=== Data shown ===

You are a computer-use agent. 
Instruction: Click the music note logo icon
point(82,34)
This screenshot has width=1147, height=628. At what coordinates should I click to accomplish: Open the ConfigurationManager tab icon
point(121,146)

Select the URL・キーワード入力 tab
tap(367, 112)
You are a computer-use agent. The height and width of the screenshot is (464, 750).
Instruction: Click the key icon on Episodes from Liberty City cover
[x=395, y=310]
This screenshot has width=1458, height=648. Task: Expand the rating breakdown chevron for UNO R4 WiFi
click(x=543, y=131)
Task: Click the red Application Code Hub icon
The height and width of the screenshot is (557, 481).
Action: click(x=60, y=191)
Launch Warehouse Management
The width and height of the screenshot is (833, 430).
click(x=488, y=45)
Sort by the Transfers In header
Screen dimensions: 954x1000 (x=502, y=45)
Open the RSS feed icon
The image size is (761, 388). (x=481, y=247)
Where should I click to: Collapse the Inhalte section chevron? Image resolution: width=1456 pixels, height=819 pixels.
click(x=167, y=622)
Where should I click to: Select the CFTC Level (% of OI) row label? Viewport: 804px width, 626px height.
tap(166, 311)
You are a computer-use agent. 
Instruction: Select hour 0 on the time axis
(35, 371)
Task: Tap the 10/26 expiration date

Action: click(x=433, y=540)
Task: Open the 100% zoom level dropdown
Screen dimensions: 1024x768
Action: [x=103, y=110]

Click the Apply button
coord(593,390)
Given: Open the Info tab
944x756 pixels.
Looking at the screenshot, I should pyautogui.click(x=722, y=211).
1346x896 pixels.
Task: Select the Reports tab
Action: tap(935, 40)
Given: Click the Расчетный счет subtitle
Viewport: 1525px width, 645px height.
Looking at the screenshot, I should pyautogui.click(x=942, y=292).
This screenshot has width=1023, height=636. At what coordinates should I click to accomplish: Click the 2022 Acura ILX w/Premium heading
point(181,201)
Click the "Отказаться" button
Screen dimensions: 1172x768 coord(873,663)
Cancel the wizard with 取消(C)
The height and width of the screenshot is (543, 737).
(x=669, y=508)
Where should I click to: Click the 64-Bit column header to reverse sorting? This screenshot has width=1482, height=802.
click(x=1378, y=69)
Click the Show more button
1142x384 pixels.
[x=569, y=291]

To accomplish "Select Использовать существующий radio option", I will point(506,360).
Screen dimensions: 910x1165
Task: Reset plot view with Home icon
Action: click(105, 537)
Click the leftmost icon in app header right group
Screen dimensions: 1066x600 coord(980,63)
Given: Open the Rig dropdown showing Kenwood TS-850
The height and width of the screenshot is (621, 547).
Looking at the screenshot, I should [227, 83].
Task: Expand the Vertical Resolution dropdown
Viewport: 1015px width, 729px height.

===

The problem →
Copy out the material above in its entirety. Every detail must match.

Exercise response →
You are a computer-use agent. 
Instruction: Click the music note logo icon
point(82,34)
This screenshot has width=1147, height=628. At what coordinates should I click to accomplish: Open the ConfigurationManager tab icon
point(121,146)

Select the URL・キーワード入力 tab
tap(367, 112)
You are a computer-use agent. The height and width of the screenshot is (464, 750).
Instruction: Click the key icon on Episodes from Liberty City cover
[x=395, y=310]
This screenshot has width=1458, height=648. Task: Expand the rating breakdown chevron for UNO R4 WiFi
click(x=543, y=131)
Task: Click the red Application Code Hub icon
The height and width of the screenshot is (557, 481).
Action: click(x=60, y=191)
Launch Warehouse Management
The width and height of the screenshot is (833, 430).
click(x=488, y=45)
Sort by the Transfers In header
Screen dimensions: 954x1000 (x=502, y=45)
Open the RSS feed icon
The image size is (761, 388). (x=481, y=247)
Where should I click to: Collapse the Inhalte section chevron? Image resolution: width=1456 pixels, height=819 pixels.
click(x=167, y=622)
Where should I click to: Select the CFTC Level (% of OI) row label? Viewport: 804px width, 626px height.
tap(166, 311)
You are a computer-use agent. 
Instruction: Select hour 0 on the time axis
(35, 371)
Task: Tap the 10/26 expiration date

Action: click(x=433, y=540)
Task: Open the 100% zoom level dropdown
Screen dimensions: 1024x768
Action: [x=103, y=110]

Click the Apply button
coord(593,390)
Given: Open the Info tab
944x756 pixels.
Looking at the screenshot, I should pyautogui.click(x=722, y=211).
1346x896 pixels.
Task: Select the Reports tab
Action: tap(935, 40)
Given: Click the Расчетный счет subtitle
Viewport: 1525px width, 645px height.
Looking at the screenshot, I should pyautogui.click(x=942, y=292).
This screenshot has width=1023, height=636. At what coordinates should I click to accomplish: Click the 2022 Acura ILX w/Premium heading
point(181,201)
Click the "Отказаться" button
Screen dimensions: 1172x768 coord(873,663)
Cancel the wizard with 取消(C)
The height and width of the screenshot is (543, 737).
(x=669, y=508)
Where should I click to: Click the 64-Bit column header to reverse sorting? This screenshot has width=1482, height=802.
click(x=1378, y=69)
Click the Show more button
1142x384 pixels.
[x=569, y=291]

To accomplish "Select Использовать существующий radio option", I will point(506,360).
Screen dimensions: 910x1165
Task: Reset plot view with Home icon
Action: click(105, 537)
Click the leftmost icon in app header right group
Screen dimensions: 1066x600 coord(980,63)
Given: Open the Rig dropdown showing Kenwood TS-850
The height and width of the screenshot is (621, 547).
Looking at the screenshot, I should [227, 83].
Task: Expand the Vertical Resolution dropdown
Viewport: 1015px width, 729px height.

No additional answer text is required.